Giter Site home page Giter Site logo

coverhunter's Introduction

CoverHunter: An efficient and accurate system of CSI(Cover Song Identification)

This is the official PyTorch implementation of the following paper:

https://arxiv.org/abs/2306.09025

COVERHUNTER: COVER SONG IDENTIFY WITH REFINED ATTENTION AND ALIGNMENTS Feng Liu, Deyi Tuo, Yinan Xu, Xintong Han

Abstract: Cover song identification (CSI) focuses on finding the same music with different versions in reference anchors given a query track. In this paper, we propose a novel system named CoverHunter that overcomes the shortcomings of existing detection schemes by exploring richer features with refined attention and alignments. CoverHunter contains three key modules: 1) A convolution-augmented transformer (i.e., Conformer) structure that captures both local and global feature interactions in contrast to previous methods mainly relying on convolutional neural networks; 2) An attention-based time pooling module that further exploits the attention in the time dimension; 3) A novel coarse-to-fine training scheme that first trains a network to roughly align the song chunks and then refines the network by training on the aligned chunks. At the same time, we also summarize some important training tricks used in our system that help achieve better results. Experiments on several standard CSI datasets show that our method significantly improves over state-of-the-art methods with an embedding size of 128 (2.3% on SHS100K-TEST and 17.7% on DaTacos).

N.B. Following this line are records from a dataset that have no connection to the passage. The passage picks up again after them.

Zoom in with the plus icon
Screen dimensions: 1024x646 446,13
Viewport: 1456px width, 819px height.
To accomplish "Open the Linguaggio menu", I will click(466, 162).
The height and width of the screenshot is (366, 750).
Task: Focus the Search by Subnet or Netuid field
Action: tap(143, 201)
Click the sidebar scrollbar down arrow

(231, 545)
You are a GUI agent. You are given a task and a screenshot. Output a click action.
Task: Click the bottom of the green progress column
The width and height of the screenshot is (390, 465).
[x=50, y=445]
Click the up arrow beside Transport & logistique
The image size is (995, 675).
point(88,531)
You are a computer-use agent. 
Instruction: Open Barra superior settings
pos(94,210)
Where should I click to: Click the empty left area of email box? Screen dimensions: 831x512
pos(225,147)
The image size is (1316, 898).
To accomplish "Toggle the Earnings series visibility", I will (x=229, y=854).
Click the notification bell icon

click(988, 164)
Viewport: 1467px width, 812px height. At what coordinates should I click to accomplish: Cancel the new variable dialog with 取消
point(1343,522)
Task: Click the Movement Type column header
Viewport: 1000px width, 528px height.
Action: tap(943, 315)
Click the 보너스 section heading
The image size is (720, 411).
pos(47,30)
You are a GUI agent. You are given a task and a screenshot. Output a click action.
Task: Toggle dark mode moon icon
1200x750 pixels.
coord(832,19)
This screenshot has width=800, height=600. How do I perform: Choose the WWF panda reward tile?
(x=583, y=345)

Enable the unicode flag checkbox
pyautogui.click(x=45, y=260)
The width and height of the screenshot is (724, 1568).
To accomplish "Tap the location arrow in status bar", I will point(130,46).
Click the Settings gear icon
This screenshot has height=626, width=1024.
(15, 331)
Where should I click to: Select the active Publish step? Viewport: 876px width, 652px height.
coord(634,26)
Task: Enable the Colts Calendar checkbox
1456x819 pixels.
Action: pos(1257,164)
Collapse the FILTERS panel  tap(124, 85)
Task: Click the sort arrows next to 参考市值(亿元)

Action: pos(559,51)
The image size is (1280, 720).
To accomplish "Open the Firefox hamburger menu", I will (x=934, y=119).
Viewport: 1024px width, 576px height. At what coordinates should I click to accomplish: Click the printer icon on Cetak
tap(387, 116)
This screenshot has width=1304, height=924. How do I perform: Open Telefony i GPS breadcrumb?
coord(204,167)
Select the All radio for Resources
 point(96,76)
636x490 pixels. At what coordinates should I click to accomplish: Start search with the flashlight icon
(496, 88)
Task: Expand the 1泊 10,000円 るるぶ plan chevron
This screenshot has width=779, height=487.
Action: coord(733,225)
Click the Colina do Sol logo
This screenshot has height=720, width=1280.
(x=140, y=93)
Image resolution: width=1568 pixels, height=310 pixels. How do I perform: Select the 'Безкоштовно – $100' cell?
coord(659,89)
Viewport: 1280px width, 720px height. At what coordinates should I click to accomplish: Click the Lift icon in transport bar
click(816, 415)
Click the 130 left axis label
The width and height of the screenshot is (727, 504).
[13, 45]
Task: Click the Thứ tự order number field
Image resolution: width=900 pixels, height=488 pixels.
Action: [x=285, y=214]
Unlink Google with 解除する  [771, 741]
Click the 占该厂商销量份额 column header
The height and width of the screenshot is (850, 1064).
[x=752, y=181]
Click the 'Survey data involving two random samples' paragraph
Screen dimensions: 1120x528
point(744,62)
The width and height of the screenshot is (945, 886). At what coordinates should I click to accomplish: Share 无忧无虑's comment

more code and model will be released soon.

  • add main code
  • add egs demo for covers80
  • add code about course-to-fine training
  • release model mentioned in paper
  • train model again for popular song with chinese, with dataset released by TME.

Maybe CoverHunterMps is a better project, the author fixes some bugs of my code and make it run, add some new features and more detailed document. Thanks for the @alanngnet!

Usage

We take Covers80 as an example to show the whole process.

Data Prepare

Before extracting features and training, we need to prepare our dataset as json-format. Every line of data file is a json-format contains information about wav file path, duration, speaker id and so on. An example is as below:

{"utt": "cover80_00000000_0_0", "wav": "data/covers80/wav_16k/annie_lennox+Medusa+03-A_Whiter_Shade_Of_Pale.wav", "dur_s": 316.728, "song": "A_Whiter_Shade_Of_Pale", "version": "annie_lennox+Medusa+03-A_Whiter_Shade_Of_Pale"}
{"utt": "cover80_00000000_0_1", "wav": ...}
...

Only audio with sample rate of 16k is enough for CSI task. And Covers80 dataset can be download from http://labrosa.ee.columbia.edu/projects/coversongs/covers80/, and make sure audio file is available in the dataset.

Feature extract

As mentioned in the paper, We use cqt feature extracted from signal. The script to extract features is as below, and it is worth noting that augmentation will be implement at this stage(very important for improving MAP).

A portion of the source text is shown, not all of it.